## Record set
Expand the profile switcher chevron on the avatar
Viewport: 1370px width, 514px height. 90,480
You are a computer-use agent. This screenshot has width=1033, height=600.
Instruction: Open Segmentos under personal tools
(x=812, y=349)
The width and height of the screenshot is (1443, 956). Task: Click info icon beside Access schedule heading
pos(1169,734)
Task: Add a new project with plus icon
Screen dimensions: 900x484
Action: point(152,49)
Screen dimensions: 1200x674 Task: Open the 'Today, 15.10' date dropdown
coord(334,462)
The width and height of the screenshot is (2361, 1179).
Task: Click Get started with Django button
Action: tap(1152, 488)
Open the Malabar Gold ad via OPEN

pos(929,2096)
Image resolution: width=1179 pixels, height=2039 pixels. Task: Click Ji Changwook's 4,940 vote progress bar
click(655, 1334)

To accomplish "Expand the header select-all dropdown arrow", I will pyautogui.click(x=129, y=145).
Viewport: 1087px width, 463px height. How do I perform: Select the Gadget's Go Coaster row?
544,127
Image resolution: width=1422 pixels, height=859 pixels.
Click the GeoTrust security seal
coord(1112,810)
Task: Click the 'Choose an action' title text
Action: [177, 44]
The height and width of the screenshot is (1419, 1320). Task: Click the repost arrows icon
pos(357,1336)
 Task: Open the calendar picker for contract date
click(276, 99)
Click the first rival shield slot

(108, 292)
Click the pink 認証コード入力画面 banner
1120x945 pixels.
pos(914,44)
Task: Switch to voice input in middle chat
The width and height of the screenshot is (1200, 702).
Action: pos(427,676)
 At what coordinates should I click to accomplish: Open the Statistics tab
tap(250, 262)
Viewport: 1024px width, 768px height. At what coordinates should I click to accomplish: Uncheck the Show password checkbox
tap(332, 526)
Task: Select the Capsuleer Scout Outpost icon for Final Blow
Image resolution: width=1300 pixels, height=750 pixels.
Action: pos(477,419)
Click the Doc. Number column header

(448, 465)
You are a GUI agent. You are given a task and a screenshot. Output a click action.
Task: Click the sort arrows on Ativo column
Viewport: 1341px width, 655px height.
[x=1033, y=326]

## Task description
The records above are to be repeated in full, word for word.

## The answer
Expand the profile switcher chevron on the avatar
Viewport: 1370px width, 514px height. 90,480
You are a computer-use agent. This screenshot has width=1033, height=600.
Instruction: Open Segmentos under personal tools
(x=812, y=349)
The width and height of the screenshot is (1443, 956). Task: Click info icon beside Access schedule heading
pos(1169,734)
Task: Add a new project with plus icon
Screen dimensions: 900x484
Action: point(152,49)
Screen dimensions: 1200x674 Task: Open the 'Today, 15.10' date dropdown
coord(334,462)
The width and height of the screenshot is (2361, 1179).
Task: Click Get started with Django button
Action: tap(1152, 488)
Open the Malabar Gold ad via OPEN

pos(929,2096)
Image resolution: width=1179 pixels, height=2039 pixels. Task: Click Ji Changwook's 4,940 vote progress bar
click(655, 1334)

To accomplish "Expand the header select-all dropdown arrow", I will pyautogui.click(x=129, y=145).
Viewport: 1087px width, 463px height. How do I perform: Select the Gadget's Go Coaster row?
544,127
Image resolution: width=1422 pixels, height=859 pixels.
Click the GeoTrust security seal
coord(1112,810)
Task: Click the 'Choose an action' title text
Action: [177, 44]
The height and width of the screenshot is (1419, 1320). Task: Click the repost arrows icon
pos(357,1336)
 Task: Open the calendar picker for contract date
click(276, 99)
Click the first rival shield slot

(108, 292)
Click the pink 認証コード入力画面 banner
1120x945 pixels.
pos(914,44)
Task: Switch to voice input in middle chat
The width and height of the screenshot is (1200, 702).
Action: pos(427,676)
 At what coordinates should I click to accomplish: Open the Statistics tab
tap(250, 262)
Viewport: 1024px width, 768px height. At what coordinates should I click to accomplish: Uncheck the Show password checkbox
tap(332, 526)
Task: Select the Capsuleer Scout Outpost icon for Final Blow
Image resolution: width=1300 pixels, height=750 pixels.
Action: pos(477,419)
Click the Doc. Number column header

(448, 465)
You are a GUI agent. You are given a task and a screenshot. Output a click action.
Task: Click the sort arrows on Ativo column
Viewport: 1341px width, 655px height.
[x=1033, y=326]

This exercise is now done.